Turns out Vergara had found the Agriculture and Land-Based Training Association in Salinas, where people with limited resources have been learning how to farm for the last 25 years. What he didn't expect was for the staff to recommend that he complete a series of basic computer courses.

"The only thing I know is how to check my email," he says. "It was really hard to have a computer, even now, in Chile."

ALBA, which traces its roots to the Cesar Chavez era and aims to empower Latinos through education and agriculture, has helped hundreds of students get on their feet as independent organic farmers, teaching them everything from planting, harvesting and pest control to business models and fair employment practices. Enrollment cost is kept low, the fees commensurate with students' income level and number of dependents. But in the digital era, Natalia Bonilla, education program manager, says that the most essential tools are no longer just in the field.

"In order to be a successful business owner, we believe having basic computer skills is essential," she says. "We knew we needed the classes just to be up to speed."

The free classes, which are taught in both English and Spanish, are designed to ultimately help students keep meticulous business records on programs like Microsoft Excel. But when Bonilla says basic, she means basic, as was evident last week at the second session-Learning Microsoft Word-held in a stucco building plopped in the middle of the ALBA fields, shrouded in the nighttime fog and blowing dirt.

Growing Savvy
"Click 'cut'-see what happens," says instructor Trevor McNeil to a class of six students.

"Where's the thing?" a woman murmurs to the person next to her.

"I lost two sentences," says a middle-aged Hispanic man.

"I thought we were supposed to highlight-to click on the other thing," the woman says with increasing alarm.

"No, see, did you copy that?" says McNeil. "It's still-alive. The one thing I want to show you is that, unlike a typewriter or chiseling things into stone, nothing is in stone."

He goes to the student's computer, one of 15 HP laptops donated last year in a grant from the Hewlett-Packard Microenterprise Program, and shows her how to hit "paste."

"See, it's like it never happened," he says as the sentence pops back up on the woman's screen. "You're traveling back in time. Congratulations."

"Ohhhhh, wow. That's so useful," says another woman across the room.

Though anxiety like this runs high throughout the two hours, students like Vergara say that taking a class from an organization with such strong ties to the Latino community and to agriculture made him feel comfortable enough to try.

"When I found out the class is so simple, and it's the same organization who's going to tell you how to be a farmer, it makes sense," he says.

Bonilla understands the unease, and tries to make things as simple as possible.

"We try to establish our workshops to meet them where they are," says Bonilla. "And it's well known that the Chavez movement is really when it started, so there's kind of a connection."

Though it has strong roots in the Latino community, the new technology is not the only thing that is changing ALBA. More and more new students are white, black and Hmong. With the increasing popularity of organic food and the locavore movement, people like Judy Greenwald, a 63-year-old day-care provider, want to do more than just shop at the nearby farmers market.

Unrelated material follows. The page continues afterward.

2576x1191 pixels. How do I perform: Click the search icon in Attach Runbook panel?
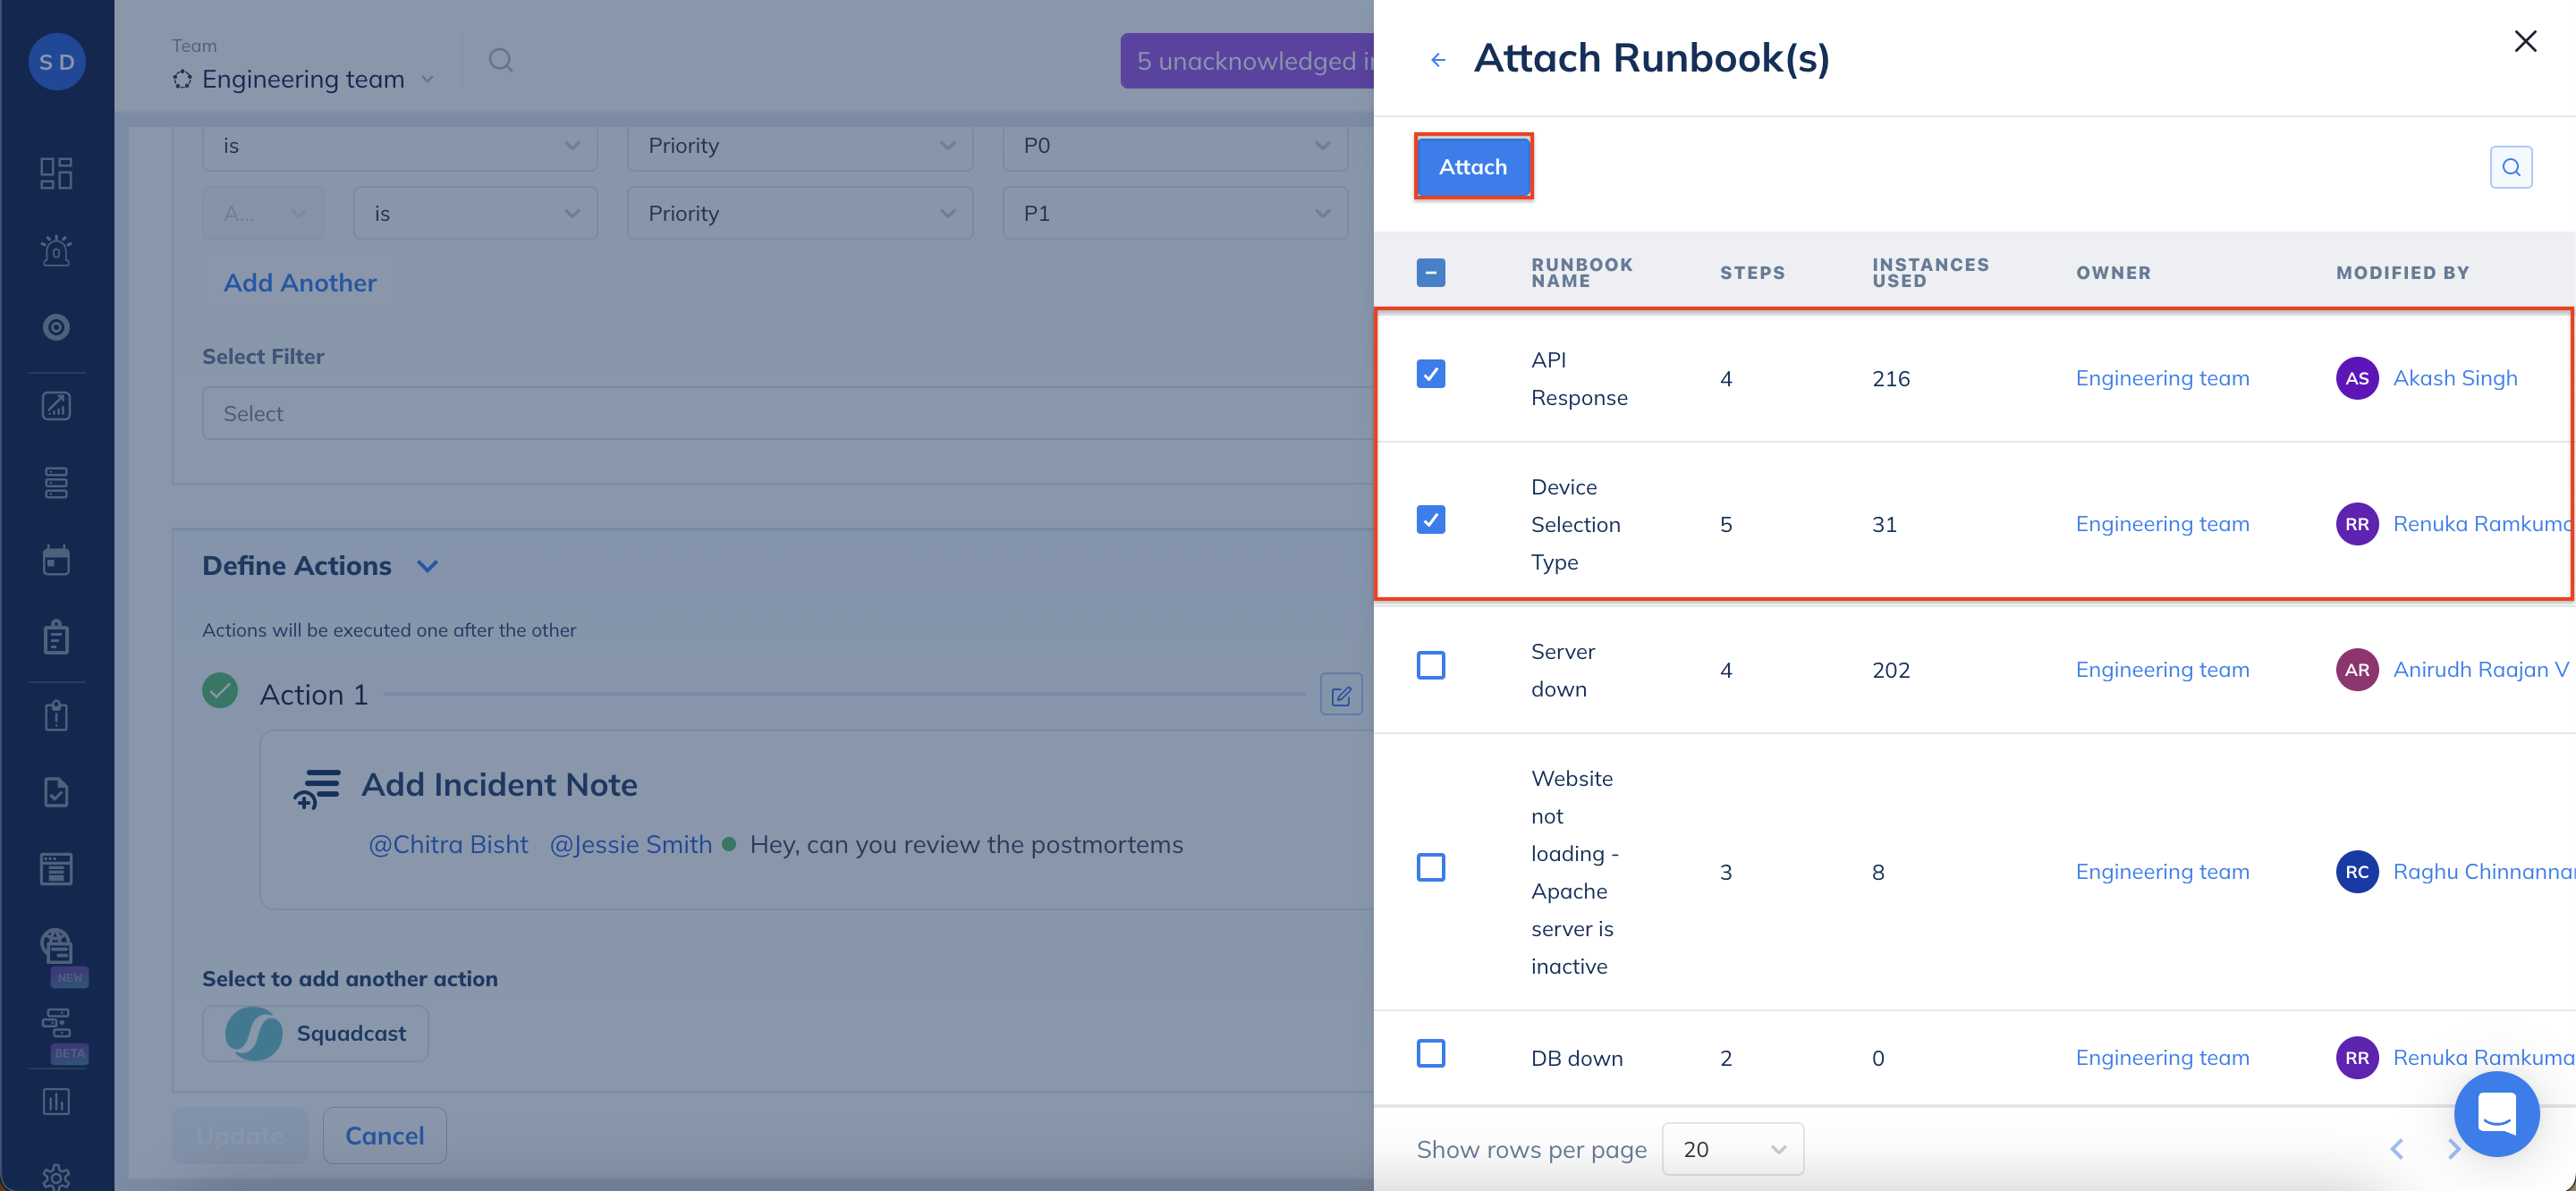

"I'd love to live on an organic farm of my own, provide food for myself in my semi-retirement years," she says. Greenwald represents a more common example of inexperience-Americans who missed the technology boat by a generation. "I'm always calling my 18-year-old son down to help me," she says. "He gets so mad."

After the remaining two classes, Greenwald and Vergara will be ready to start the seven-month Farmer Education Program on Dec. 1. Like the computer classes, it starts from ground zero and builds them into competent organic farmers. Vergara views it as the beginning of a new life.

"I can see my future working the farm and teaching people about farming, and that's what I want to do, I'm going to do it forever," he says. "I really want to show people, Sí, se puede."